• [PROMPT 1]: Do these statements agree with the sermon on Mark's gospel? Answer yes or no for each and quote the deciding words. (a) Renan's book portrayed Jesus as the Son of God. (b) Mark calls the miracles "works of power." (c) The miracle stories in Mark take up fewer verses than the Passion narrative.
• [PROMPT 2]: Copy word for word the part of the sermon that opens with the words containing "The trouble with" and closes with "forces of nature.".

# start of SUPPLIED TEXT

A Figure of Mystery and Power

5th Sunday in Ordinary Time, Year B Mark 1: 29-39 5 February 2012
Copyright Father Hugh Bowron, 2012

One of the most popular books of the 19th century was Ernest Renan’s, "Life of Jesus." He portrayed Jesus as an extraordinary human being, a gifted teacher, an inspiring individual, but certainly not the Son of God. Nor did he accept that Jesus worked any miracles, since Renan believed that miracles simply didn’t occur. So what was left in this controversial book was an unusual life beautifully described with some imaginative power.

The trouble with this secularised version of Jesus is that it simply ignores what stands out on page after page of Mark’s gospel - that his immediate followers regarded him as a figure of mystery and power - someone they treated with respect and awe - and who quite frankly terrified them at times. Think of their reaction when they saw him walking on water towards their boat - or when he calmed a storm. This was someone with mastery over the forces of nature.

From the moment Mark’s gospel begins Jesus comes across as someone whose word has the power to uproot human lives, so that they abandon their occupations and follow him. And while Mark stresses that Jesus gives high priority to his ministry of preaching, it doesn’t actually give us much detail about what he taught. But we are given a lot of information about the way in which the words of Jesus have authority over demons, and about its power to heal many varieties of human distress. Jesus is interested in rolling back the forces of evil, and he backs up his teaching with demonstrations of his capacity to do just that on a here and now basis. Indeed, what we listened in to this morning was the tail end of a typical day in the life of the ministry of Jesus, and healing miracles are high on the agenda.

As we dig beneath the text of Mark’s gospel and consider how he writes about the healing miracles, we find out that he has a singular approach to this aspect of Jesus’ ministry. Miracle stories (exorcisms, healings, resuscitations, and nature miracles) take up over 200 verses, a greater amount of text than is devoted to the Passion narrative, and just about half the content of the gospel prior to the arrival of Jesus in Jerusalem. Whereas in the rest of the gospels miracles are called semia, "signs," Mark calls them dynamies, in other words "works of power."

At dusk, as the Sabbath ends, people are free to move about again, and so the inhabitants of Capernaum cluster around the door of Simon and Andrew. They are hoping that the various illnesses they are presenting with will be met by the overflowing quality of the benefits that flow from the presence of the Spirit empowered stronger one. Their hopes are not in vain.

I mentioned before that we have been listening into a typical day in the life of Jesus of Nazareth. Through every part of the day he is giving out, raising people up, restoring them to new life, whether inside or outside the house he is staying in. We might note in passing that in the midst of all this activity he avoids the trap of running on empty. Rising before dawn he goes away to be by himself and commune with God. In silence he is listening to the still, small voice - tuning in to the one who is the source of all this healing energy. This is the indispensable recharging point if he is going to be able to go on having other typical days of healing and helping. We might like to quickly ask ourselves, "Do I have these oasis times with God as a regular part of my life?" It is particularly the case that when we are in fields of endeavour that require lots of talk, talk, talk, that we need regular times of listen, listen, listen.

# end of SUPPLIED TEXT
# start of MATERIAL

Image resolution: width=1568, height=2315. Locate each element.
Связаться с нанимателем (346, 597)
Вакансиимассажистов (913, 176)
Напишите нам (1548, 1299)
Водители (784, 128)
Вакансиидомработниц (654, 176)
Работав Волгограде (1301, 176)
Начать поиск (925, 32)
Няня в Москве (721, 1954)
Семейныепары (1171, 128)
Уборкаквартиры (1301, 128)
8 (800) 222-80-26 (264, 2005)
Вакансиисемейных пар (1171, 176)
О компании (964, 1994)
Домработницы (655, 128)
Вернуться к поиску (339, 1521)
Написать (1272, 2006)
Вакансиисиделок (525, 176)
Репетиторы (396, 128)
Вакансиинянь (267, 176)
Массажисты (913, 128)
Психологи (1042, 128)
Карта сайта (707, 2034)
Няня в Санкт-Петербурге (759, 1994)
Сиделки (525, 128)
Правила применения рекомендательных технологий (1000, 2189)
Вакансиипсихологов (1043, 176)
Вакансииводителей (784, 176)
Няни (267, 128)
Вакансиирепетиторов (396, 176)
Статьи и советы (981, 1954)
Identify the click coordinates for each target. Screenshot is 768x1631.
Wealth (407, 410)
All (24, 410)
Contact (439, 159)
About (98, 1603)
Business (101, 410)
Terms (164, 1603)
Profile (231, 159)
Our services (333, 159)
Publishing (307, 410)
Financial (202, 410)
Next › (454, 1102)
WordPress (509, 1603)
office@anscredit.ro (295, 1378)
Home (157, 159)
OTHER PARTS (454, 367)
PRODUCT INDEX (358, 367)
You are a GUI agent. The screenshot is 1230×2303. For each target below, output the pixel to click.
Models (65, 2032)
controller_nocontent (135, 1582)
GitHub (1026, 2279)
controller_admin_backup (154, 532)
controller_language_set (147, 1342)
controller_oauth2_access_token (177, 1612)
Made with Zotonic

# end of MATERIAL

• [WORKED SOLUTION 1]:
(a) No: "but certainly not the Son of God"
(b) Yes: "Mark calls them dynamies, in other words "works of power.""
(c) No: "take up over 200 verses, a greater amount of text than is devoted to the Passion narrative"

• [WORKED SOLUTION 2]:
The trouble with this secularised version of Jesus is that it simply ignores what stands out on page after page of Mark’s gospel - that his immediate followers regarded him as a figure of mystery and power - someone they treated with respect and awe - and who quite frankly terrified them at times. Think of their reaction when they saw him walking on water towards their boat - or when he calmed a storm. This was someone with mastery over the forces of nature.